### Aim of the exercise
After locating the line that bears "Where should I click to: Filter", restate word for word that line and the rest of the listing to its final line, excluding all pictures.

[[ The data, beginning ]]

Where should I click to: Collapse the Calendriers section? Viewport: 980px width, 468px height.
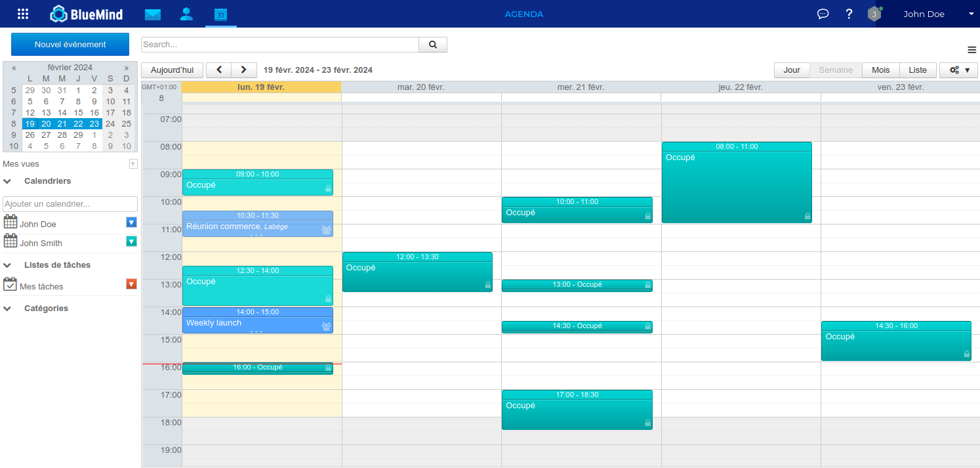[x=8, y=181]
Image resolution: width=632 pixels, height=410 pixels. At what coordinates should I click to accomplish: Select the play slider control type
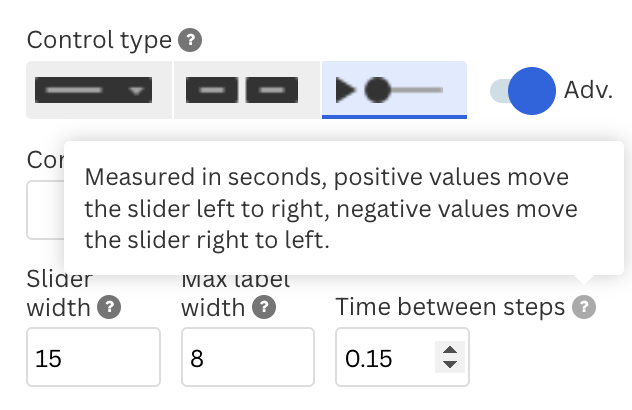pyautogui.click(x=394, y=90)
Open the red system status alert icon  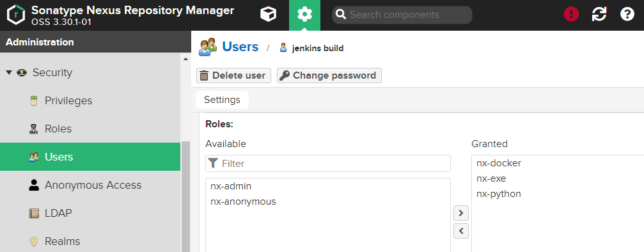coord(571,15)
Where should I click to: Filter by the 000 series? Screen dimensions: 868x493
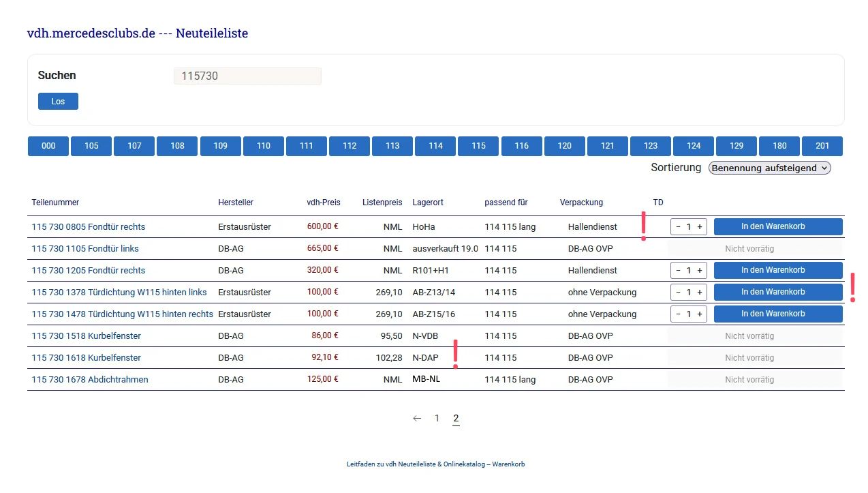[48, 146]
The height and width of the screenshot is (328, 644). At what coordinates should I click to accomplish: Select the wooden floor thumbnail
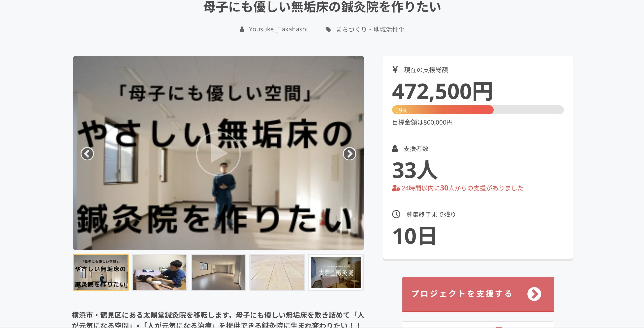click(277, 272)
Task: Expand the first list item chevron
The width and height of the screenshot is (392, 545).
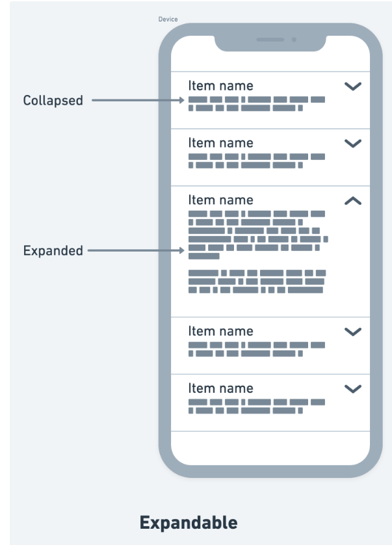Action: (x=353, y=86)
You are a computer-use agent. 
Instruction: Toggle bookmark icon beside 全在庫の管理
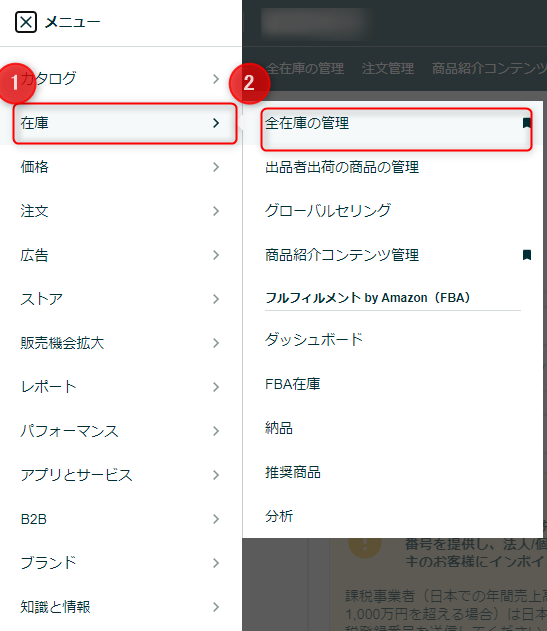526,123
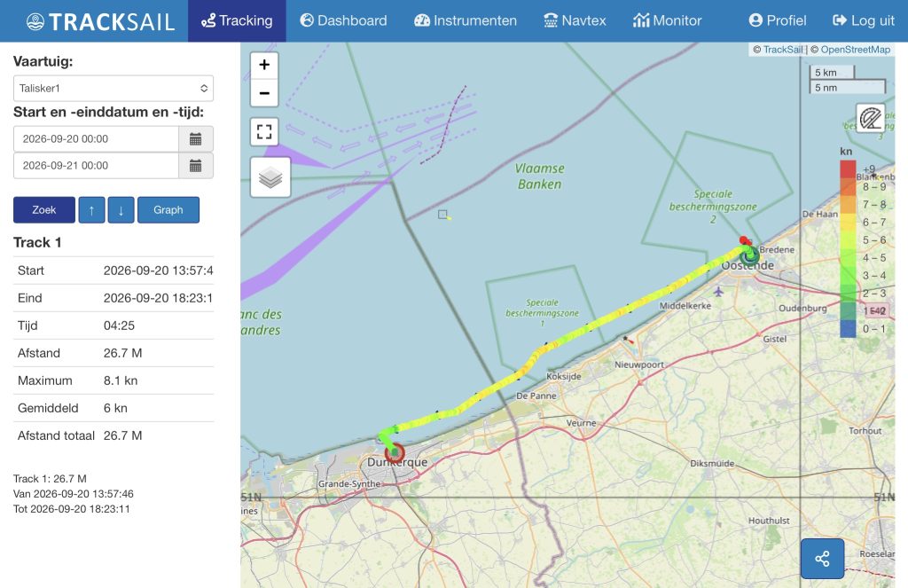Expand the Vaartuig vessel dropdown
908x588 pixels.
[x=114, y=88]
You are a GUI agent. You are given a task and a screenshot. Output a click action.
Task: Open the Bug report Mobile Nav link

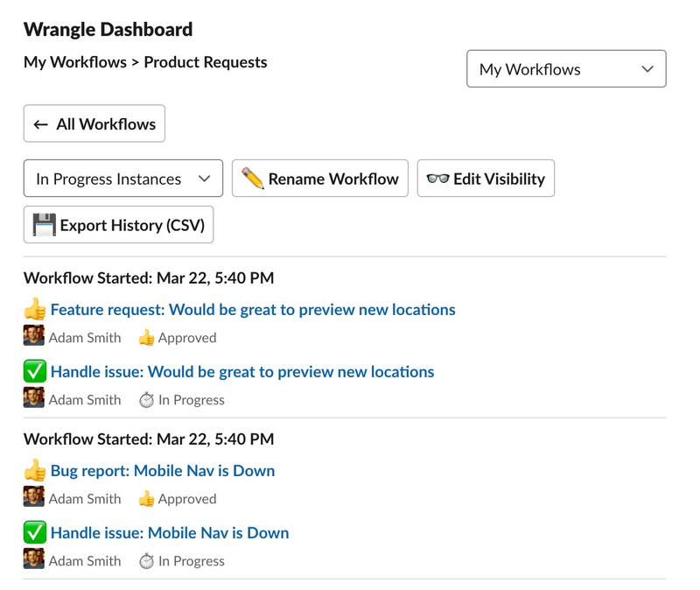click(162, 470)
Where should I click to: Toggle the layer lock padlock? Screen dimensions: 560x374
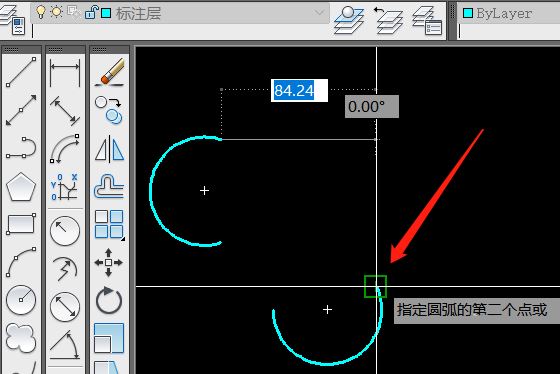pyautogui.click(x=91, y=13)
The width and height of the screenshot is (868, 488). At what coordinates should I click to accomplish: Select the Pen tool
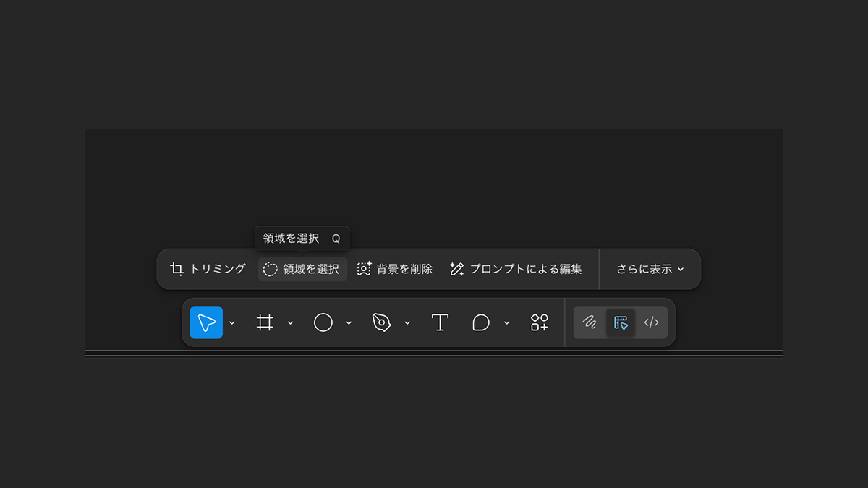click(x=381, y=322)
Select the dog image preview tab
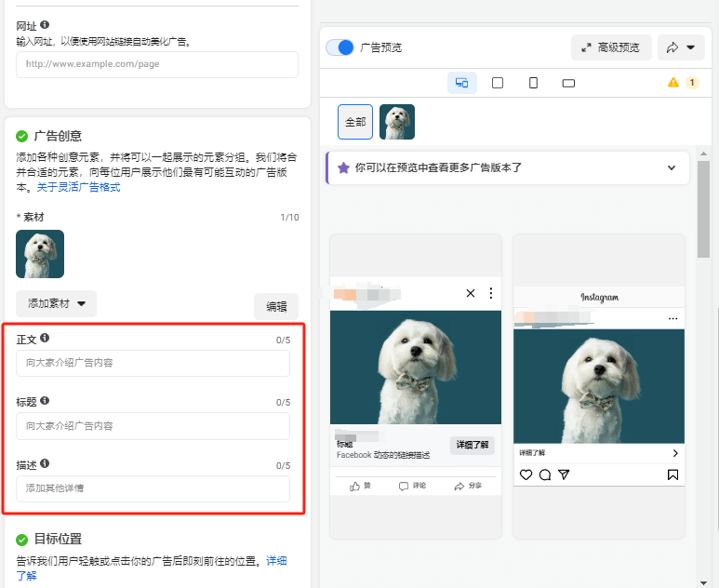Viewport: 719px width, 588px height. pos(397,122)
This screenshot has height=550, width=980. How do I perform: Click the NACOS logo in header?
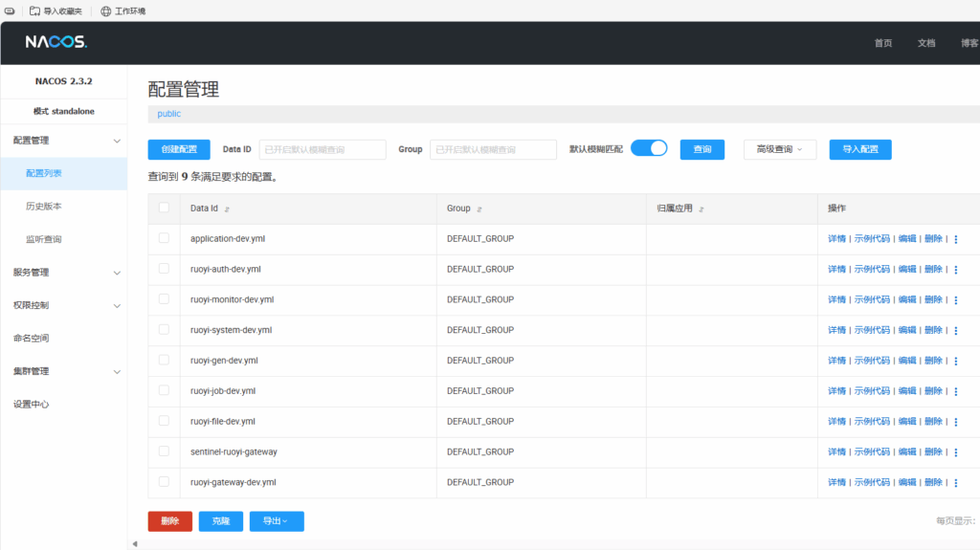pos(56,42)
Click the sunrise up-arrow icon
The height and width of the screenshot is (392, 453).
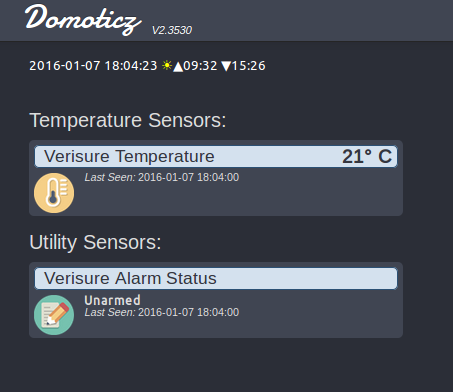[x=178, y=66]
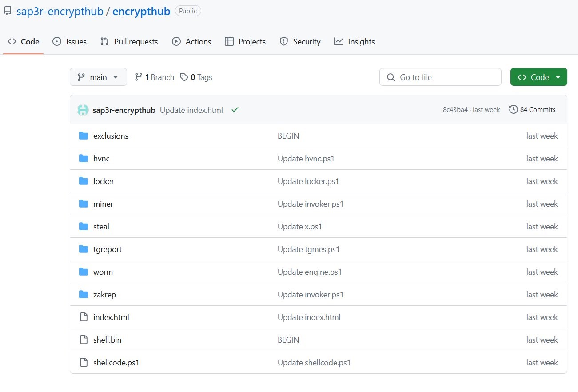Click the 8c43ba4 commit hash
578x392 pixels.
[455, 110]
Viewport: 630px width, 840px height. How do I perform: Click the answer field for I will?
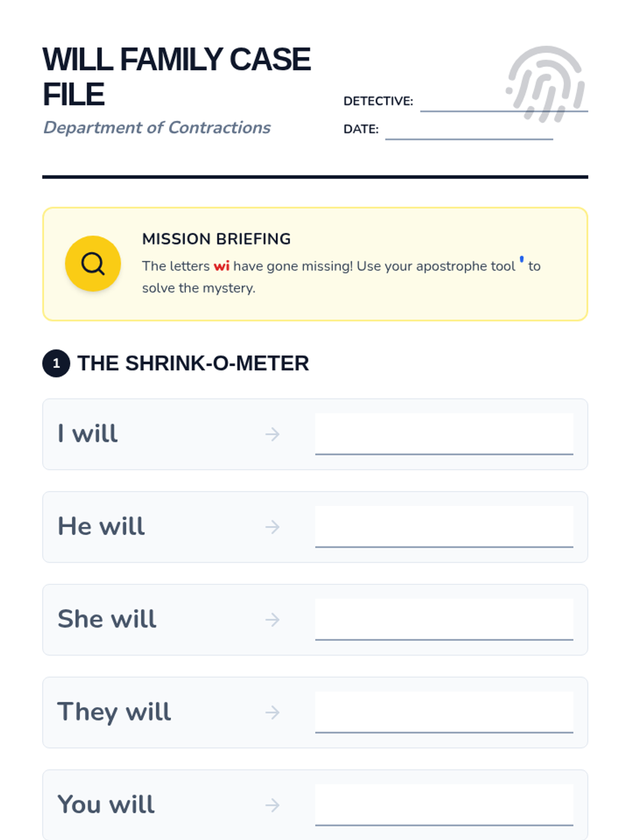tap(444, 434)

[[ The data, end ]]

### Task output
Where should I click to: Filter by the 000 series? Screen dimensions: 868x493
[48, 146]
The height and width of the screenshot is (328, 644). At what coordinates should I click to accomplish: Select the wooden floor thumbnail
click(277, 272)
Task: Expand the first list item chevron
The width and height of the screenshot is (392, 545).
Action: (x=353, y=86)
You are a computer-use agent. 
Instruction: Toggle bookmark icon beside 全在庫の管理
526,123
Expand the Vaartuig vessel dropdown
908x588 pixels.
[x=114, y=88]
You are a GUI agent. You are given a task and a screenshot. Output a click action.
Task: Open the Bug report Mobile Nav link

click(162, 470)
Where should I click to: Toggle the layer lock padlock? Screen dimensions: 560x374
pyautogui.click(x=91, y=13)
The width and height of the screenshot is (868, 488). At what coordinates should I click to accomplish: Select the Pen tool
click(x=381, y=322)
Select the dog image preview tab
Viewport: 719px width, 588px height. pos(397,122)
This screenshot has height=550, width=980. How do I perform: Click the NACOS logo in header?
pos(56,42)
Click the sunrise up-arrow icon
The height and width of the screenshot is (392, 453).
[x=178, y=66]
Click the 8c43ba4 commit hash
578x392 pixels.
[455, 110]
Viewport: 630px width, 840px height. How do I perform: Click the answer field for I will?
tap(444, 434)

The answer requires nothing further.